Pick out each line of the material below that contains the string "Sort". Case counts, so match capital and lowercase letters as given.

● ● ●

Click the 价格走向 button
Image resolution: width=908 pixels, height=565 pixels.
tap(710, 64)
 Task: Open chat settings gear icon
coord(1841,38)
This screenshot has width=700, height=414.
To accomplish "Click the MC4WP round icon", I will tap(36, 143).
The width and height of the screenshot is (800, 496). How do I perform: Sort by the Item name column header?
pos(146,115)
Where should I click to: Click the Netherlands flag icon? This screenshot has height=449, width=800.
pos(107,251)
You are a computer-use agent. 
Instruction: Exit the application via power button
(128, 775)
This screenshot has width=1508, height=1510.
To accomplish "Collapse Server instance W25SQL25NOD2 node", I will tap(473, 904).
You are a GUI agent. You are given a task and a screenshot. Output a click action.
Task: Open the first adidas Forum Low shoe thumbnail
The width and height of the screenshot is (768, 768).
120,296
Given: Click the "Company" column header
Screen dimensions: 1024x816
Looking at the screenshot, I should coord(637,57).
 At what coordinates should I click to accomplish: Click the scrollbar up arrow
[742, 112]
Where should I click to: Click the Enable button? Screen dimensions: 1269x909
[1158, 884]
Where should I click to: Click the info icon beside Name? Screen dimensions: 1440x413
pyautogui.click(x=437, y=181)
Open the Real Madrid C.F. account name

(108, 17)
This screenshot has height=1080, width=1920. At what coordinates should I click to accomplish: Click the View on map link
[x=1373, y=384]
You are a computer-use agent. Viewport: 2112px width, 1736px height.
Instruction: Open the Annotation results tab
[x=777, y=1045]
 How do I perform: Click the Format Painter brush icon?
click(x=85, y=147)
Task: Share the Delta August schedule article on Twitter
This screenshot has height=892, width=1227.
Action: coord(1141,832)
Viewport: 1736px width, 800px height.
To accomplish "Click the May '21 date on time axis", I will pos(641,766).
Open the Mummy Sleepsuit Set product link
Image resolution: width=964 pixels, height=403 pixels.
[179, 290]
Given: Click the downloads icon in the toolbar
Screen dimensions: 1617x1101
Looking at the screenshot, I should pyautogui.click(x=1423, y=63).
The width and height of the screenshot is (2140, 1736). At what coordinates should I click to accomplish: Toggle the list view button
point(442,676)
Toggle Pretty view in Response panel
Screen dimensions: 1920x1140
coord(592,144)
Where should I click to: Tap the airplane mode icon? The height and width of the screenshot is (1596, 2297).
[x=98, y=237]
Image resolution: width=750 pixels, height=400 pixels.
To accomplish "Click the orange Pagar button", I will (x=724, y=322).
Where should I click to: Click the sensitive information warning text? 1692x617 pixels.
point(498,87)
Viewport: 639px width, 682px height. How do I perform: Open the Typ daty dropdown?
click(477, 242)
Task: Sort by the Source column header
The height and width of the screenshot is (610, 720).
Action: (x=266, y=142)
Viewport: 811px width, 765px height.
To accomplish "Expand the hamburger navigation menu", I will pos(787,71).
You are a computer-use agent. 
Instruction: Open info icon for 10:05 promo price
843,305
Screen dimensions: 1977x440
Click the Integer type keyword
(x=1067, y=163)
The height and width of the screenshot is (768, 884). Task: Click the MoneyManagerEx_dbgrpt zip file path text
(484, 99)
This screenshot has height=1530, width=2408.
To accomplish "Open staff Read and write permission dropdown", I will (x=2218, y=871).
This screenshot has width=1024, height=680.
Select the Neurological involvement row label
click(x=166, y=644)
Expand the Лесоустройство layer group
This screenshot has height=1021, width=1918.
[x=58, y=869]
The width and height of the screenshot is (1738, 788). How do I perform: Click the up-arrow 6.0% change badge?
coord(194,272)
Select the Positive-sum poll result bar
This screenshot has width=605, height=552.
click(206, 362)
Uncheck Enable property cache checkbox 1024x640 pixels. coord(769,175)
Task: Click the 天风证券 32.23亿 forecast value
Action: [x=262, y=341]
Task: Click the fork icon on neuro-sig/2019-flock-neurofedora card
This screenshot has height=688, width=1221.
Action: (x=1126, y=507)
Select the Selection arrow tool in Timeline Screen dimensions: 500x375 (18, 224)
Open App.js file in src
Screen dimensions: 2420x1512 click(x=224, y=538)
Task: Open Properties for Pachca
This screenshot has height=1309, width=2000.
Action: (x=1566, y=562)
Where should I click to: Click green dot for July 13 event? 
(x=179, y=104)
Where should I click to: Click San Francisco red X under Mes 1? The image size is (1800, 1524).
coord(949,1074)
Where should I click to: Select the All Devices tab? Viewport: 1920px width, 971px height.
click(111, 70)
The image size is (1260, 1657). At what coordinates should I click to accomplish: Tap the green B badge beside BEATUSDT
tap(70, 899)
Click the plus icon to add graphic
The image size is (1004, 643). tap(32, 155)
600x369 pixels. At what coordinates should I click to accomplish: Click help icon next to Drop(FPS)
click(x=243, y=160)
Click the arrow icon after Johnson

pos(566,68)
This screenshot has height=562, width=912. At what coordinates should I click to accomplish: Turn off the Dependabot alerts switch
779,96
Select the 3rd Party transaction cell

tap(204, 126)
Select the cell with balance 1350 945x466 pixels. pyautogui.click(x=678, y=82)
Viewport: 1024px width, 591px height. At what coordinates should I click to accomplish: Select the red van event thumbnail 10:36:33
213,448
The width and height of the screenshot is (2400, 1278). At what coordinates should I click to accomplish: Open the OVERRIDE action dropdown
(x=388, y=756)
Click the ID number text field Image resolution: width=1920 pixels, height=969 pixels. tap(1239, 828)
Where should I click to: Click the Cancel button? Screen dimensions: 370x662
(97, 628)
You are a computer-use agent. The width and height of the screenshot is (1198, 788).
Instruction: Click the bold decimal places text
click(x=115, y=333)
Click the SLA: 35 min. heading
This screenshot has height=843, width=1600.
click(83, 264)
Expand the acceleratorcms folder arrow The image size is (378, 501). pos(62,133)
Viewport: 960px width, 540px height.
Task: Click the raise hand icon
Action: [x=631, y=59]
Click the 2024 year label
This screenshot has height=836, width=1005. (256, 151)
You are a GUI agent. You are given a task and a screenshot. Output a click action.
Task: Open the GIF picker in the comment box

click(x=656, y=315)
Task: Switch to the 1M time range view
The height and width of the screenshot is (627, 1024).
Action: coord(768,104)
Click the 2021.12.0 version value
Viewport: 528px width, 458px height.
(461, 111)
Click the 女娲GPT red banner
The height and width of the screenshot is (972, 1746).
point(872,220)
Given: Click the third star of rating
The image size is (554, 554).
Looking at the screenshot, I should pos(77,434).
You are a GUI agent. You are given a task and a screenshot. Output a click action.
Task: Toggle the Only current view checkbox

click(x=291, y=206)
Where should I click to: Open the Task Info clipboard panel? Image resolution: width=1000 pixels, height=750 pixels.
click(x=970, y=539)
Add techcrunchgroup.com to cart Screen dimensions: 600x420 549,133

● ● ●

**Result**:
The width and height of the screenshot is (800, 496). How do I perform: Sort by the Item name column header?
Task: Sort by the Source column header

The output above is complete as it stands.